⏱ Estimated reading time: 10 minutes

Table of Contents

CNCF time

ElasticSearch, Kibana and APM on Kubernetes

By Michael Morello, Principal Software Engineer @ Elastic

Elastic Cloud on Kubernetes

Elastic has a cloud offering for its services. Its promise is to host ElasticSearch, Kibana and other Elastic products in environments managed by Elastic. This offering is now completed with the ability to deploy such infrastructures on Kubernetes. This product is called Elastic Cloud on Kubernetes (ECK).

The recent evolution of Kubernetes motivated Elastic to release a set of Operators, that is extensions to the Kubernetes API adding new features simplifying the deployment and management of more complex resources.

ECK supports vanilla Kubernetes, OpenShift, Google Kubernetes Engine (GKE), Amazon Elastic Kubernetes Service (Amazon EKS), Azure Kubernetes Service (AKS) and many others. It deploys ElasticSearch, Kibana and APM server and brings integration at the operation level (scale, upgrade), topology (hot, warm, cold, masters) and tools (kubectl).

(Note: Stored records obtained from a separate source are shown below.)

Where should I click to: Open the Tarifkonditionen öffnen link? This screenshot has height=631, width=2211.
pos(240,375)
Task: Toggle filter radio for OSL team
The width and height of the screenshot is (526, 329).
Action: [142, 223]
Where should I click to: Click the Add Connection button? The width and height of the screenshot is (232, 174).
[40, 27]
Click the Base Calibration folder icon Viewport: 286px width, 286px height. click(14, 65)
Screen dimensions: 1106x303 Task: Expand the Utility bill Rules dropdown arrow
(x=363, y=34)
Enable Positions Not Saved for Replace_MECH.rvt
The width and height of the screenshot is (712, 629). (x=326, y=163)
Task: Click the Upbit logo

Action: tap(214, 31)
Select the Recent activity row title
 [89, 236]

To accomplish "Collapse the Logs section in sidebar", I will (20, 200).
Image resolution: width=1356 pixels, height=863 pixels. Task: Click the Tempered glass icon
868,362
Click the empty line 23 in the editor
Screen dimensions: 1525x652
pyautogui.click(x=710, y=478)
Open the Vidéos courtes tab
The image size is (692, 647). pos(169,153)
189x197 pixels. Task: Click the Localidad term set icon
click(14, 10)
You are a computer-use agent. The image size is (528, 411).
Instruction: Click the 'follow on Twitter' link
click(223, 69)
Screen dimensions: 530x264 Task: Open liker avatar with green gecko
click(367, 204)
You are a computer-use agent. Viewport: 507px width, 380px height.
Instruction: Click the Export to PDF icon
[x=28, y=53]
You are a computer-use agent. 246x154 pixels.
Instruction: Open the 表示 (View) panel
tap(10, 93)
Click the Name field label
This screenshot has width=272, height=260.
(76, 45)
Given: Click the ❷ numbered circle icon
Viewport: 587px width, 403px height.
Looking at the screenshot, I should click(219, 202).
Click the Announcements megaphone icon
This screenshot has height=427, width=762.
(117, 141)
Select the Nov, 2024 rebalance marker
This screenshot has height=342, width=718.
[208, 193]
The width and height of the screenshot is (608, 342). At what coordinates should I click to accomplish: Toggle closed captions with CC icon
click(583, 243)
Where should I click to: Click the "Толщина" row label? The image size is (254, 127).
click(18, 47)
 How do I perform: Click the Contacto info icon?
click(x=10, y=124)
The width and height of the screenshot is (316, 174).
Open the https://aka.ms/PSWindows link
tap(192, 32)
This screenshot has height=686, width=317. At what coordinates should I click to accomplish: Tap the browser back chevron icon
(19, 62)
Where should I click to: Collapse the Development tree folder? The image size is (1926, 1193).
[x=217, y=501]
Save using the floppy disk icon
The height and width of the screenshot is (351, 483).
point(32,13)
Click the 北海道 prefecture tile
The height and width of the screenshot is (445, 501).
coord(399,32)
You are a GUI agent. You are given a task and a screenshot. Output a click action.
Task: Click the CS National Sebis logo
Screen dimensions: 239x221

The operator supports ElasticSearch versions >= 6.8 and > 7.0. In its Custom Resource Definition, nodesets.*.config maps to the ElasticSearch config, that is elasticsearch.yaml (documentation). In Kibana’s Custom Resource Definition, it is possible to reference an ElasticSearch cluster using spec.elasticsearchref (documentation). This will create the required user and permissions for Kibana to access ElasticSearch and the Services to ease access to the Pods. Kibana also manages the certificates by default but it is possible to override this behavior and use another certification authority thanks to cert-manager for Let’s Encrypt, for instance.

Kubernetes Operators

An Operator is like an administrator whose knowledge can be automated and presented as an algorithm. On Kubernetes, there are native resources such as Pods. Operators are controllers having the necessary knowledge about a resource, tool or solution and allowing to implement a service using Custom Resources.

When a given Custom Resource gets created, its input is first type checked then sent to its matching operator which fetches the current state of the ecosystem and initiates the Reconciliation Loop to reach the requested state.

ECK creates a dedicated StatefulSet, then generates certificates for the communication between ElasticSearch nodes, which are configurable in the API. The user is then randomly generated and its secret can be imported from a keystore. Eventually, ECK will create the Kubernetes services.

When scaling down, ECK notifies the Pods that will stop so that they can save their data before gracefully disappearing. ECK proceeds similarly for rolling upgrades, except it will notify ElasticSearch beforehand to avoid it from spawning new nodes during the upgrade.

Power users

It is possible to override the default behavior of ECK using podTemplate and volumeClaimTemplates. The former sets the resource required by the components while the latter defines how volumes should be provisioned to fine tune performance, resilience, availability and capacity settings.

To start with ECK, you can run the following command: kubectl apply -f https://download.elastic.co/downloads/eck/1.0.0/all-in-one.yaml. This Operator also manages Role-Based Access Control (RBAC) and can be found on GitHub (source). ECK is also available on the Kubernetes Operator Hub (source).

ECK has been designed and developed by engineers that are experienced with both the Elastic Stack and Kubernetes and only automates tasks when necessary. To send feedback to the team, go to their Discuss forum or leave an issue on their GitHub.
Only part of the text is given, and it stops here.